Seen & Heard: In front of Fortunato's, 259 Central Ave., St. Petersburg (on a Saturday afternoon)
"The mandolin in Italian music is a soothing, romantic sound," Shuniak says on his Web page. "The robust passion, grace, and playfulness of Italian music reflects the life-loving nature of the Italian people." The 31-year-old St. Pete resident has played the mandolin for years but only recently started busking, he says, playing two or three days a month outside Fortunato's, typically during weekend days. His mandolin was handmade for him by a man in New York City two years ago. Shuniak grabbed our attention with a gorgeous rendition of the traditional Sicilian song "Amorino." For more information: myspace.com/sjshuniak.
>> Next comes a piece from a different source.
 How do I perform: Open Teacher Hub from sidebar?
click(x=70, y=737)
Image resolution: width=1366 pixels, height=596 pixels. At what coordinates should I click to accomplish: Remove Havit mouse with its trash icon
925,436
Eric: What a nice change from the hoedown shit-kicker music you usually hear on mandolin! You're obviously a technically accomplished player, and the Italian songs certainly make you a novel busker. I guess it's only appropriate that you play outside Fortunato's.
Leilani: Tight, focused playing — your mandolin added a pleasant old-world feel to the afternoon.
Wade: In terms of chops, you outstrip your fellow street performers by a country mile. There's genuine joy in your playing. Still a little low on the charisma meter, but that should improve as you increase your public appearances.